All over the world, we’re seeing less government involvement in fixing things. In the US, we already have a massive infrastructure problem, so the notion that the US government is going to spend billions and billions of dollars on rebuilding coastal real estate to protect cities and counties that are at risk is just not going to happen.

A lot of state and city officials that I’ve been talking to are beginning to get scared: the credit rating agency Moody’s has announced that it is going to take climate adaptation measures into account when it considers a bond rating for a city or a state. That makes money more expensive and that makes it even more difficult to fund the kind of defence systems and infrastructure changes that we’re going to need. Companies will start thinking: “Okay, is this going to be a good place in the future?” Pretty fast it becomes an economic downward spiral.

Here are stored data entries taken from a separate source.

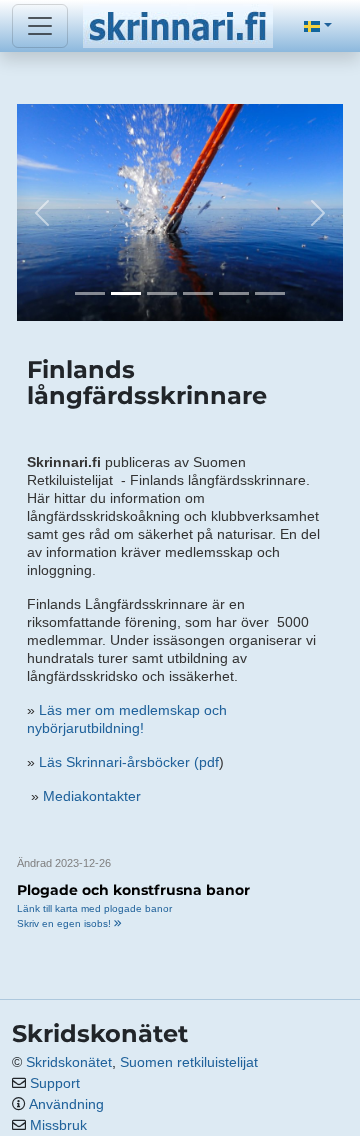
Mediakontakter (92, 796)
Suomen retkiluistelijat (189, 1062)
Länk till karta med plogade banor (94, 908)
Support (55, 1083)
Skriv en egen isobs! (65, 923)
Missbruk (58, 1125)
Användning (66, 1104)
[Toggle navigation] (40, 26)
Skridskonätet (69, 1062)
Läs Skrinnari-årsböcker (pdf (129, 762)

The big question for me is what role private capital and private investment is going to have in urban adaptation. It’s very hard to see how cities and states are going to have the money to deal with this without it. I don’t know exactly what the mechanism will be. Does it mean we’ll have the “Goldman Sachs Bridge” and the “Morgan Stanley Causeway”, and then, the “Apple Sea Wall”?

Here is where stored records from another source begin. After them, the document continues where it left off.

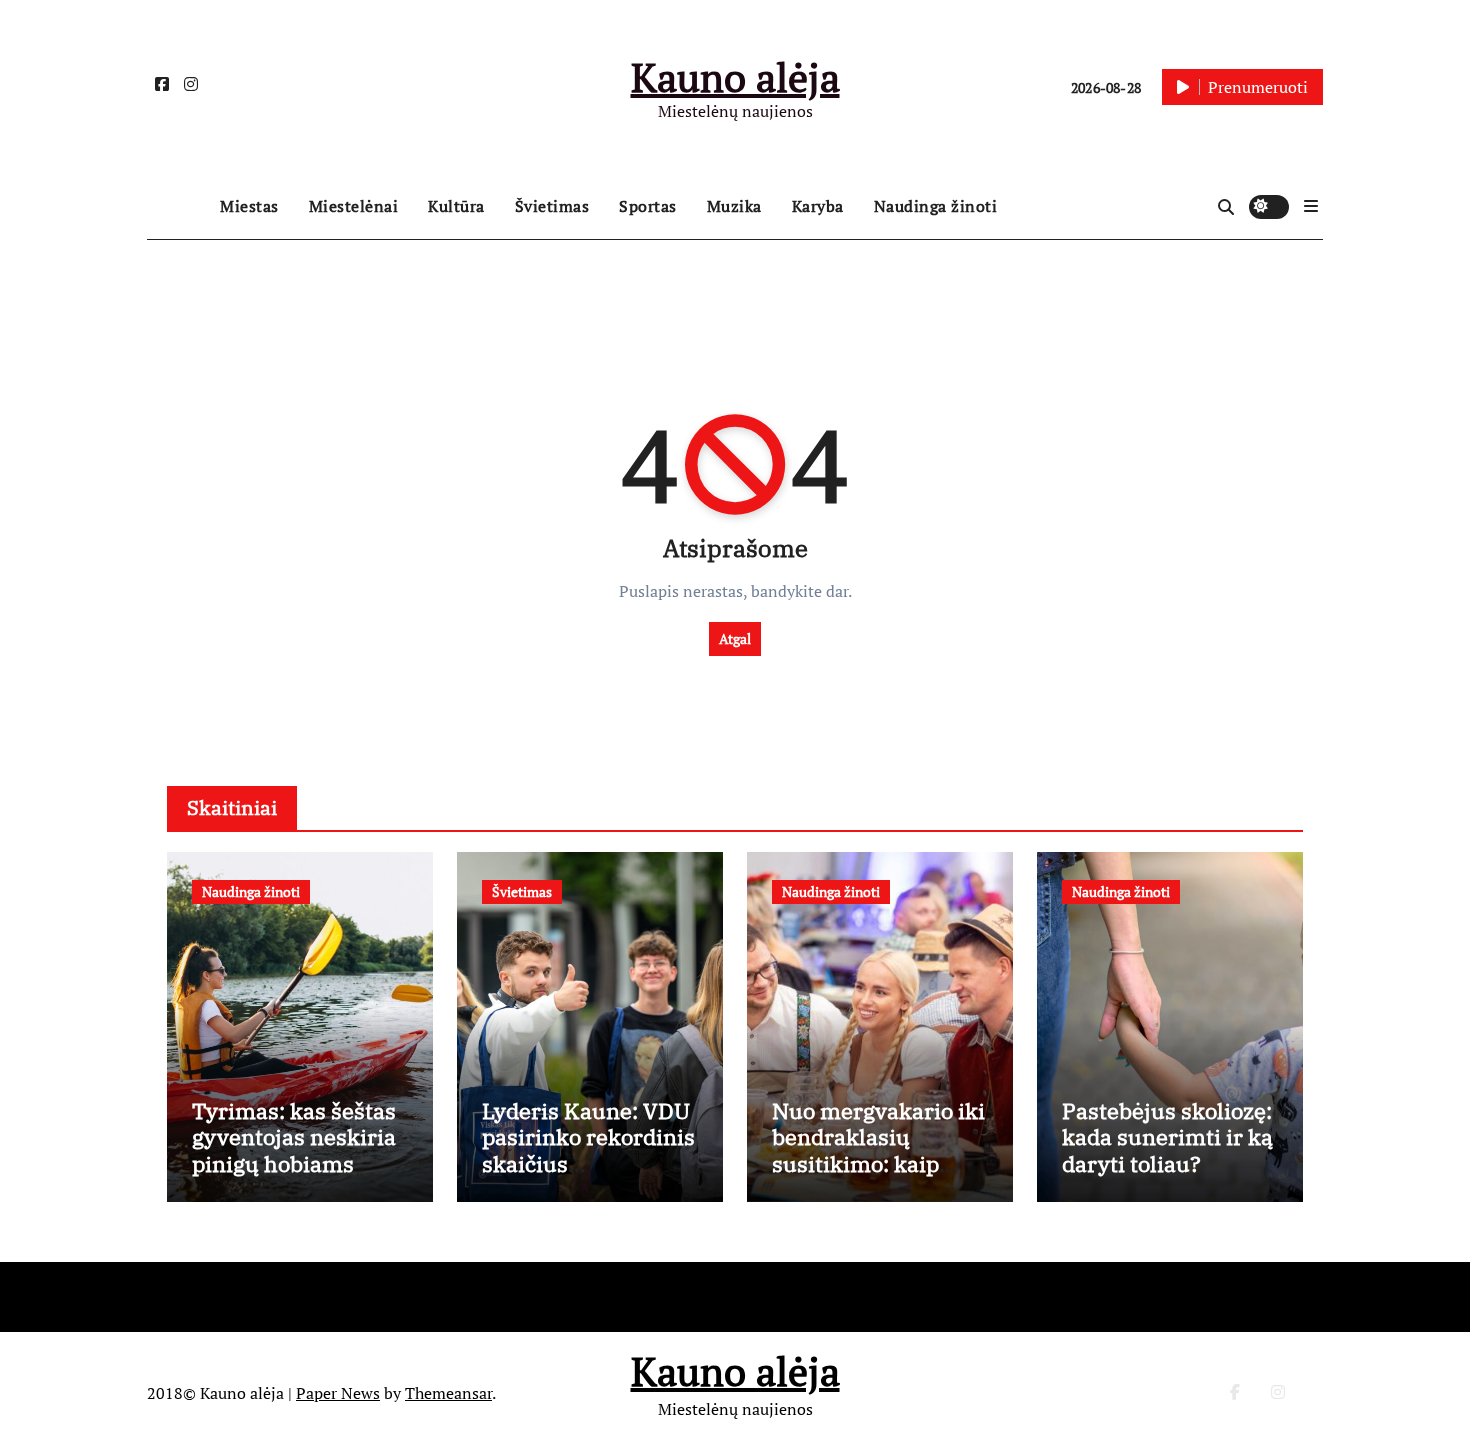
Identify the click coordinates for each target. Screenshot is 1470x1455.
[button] (1311, 206)
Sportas (648, 206)
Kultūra (456, 206)
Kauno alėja (735, 76)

A kind of triage is where this is all heading. It will be: what do we want to save? They are building a sea wall in lower Manhattan – “The BIG U” – and they’re going to choose where it ends. It’s going to end roughly on 42nd Street on both sides of the island and if you’re on 44th Street, you’re probably going to be pissed off about that. There are going to be people who are behind the wall and people who are not, and that’s kind of globally what the story is going to be.

How open are we, not only to climate change refugees, but also to the changes in our world? This is the big question of our time. I think there’s hope. A lot of architects and urban planners are figuring out interesting, creative ways to live with water rather than trying to wall it off. The problem is: what are we going to do with a lot of the stupid stuff we’ve built along the water that isn’t easily adaptable, and will be vulnerable to the changes that are coming?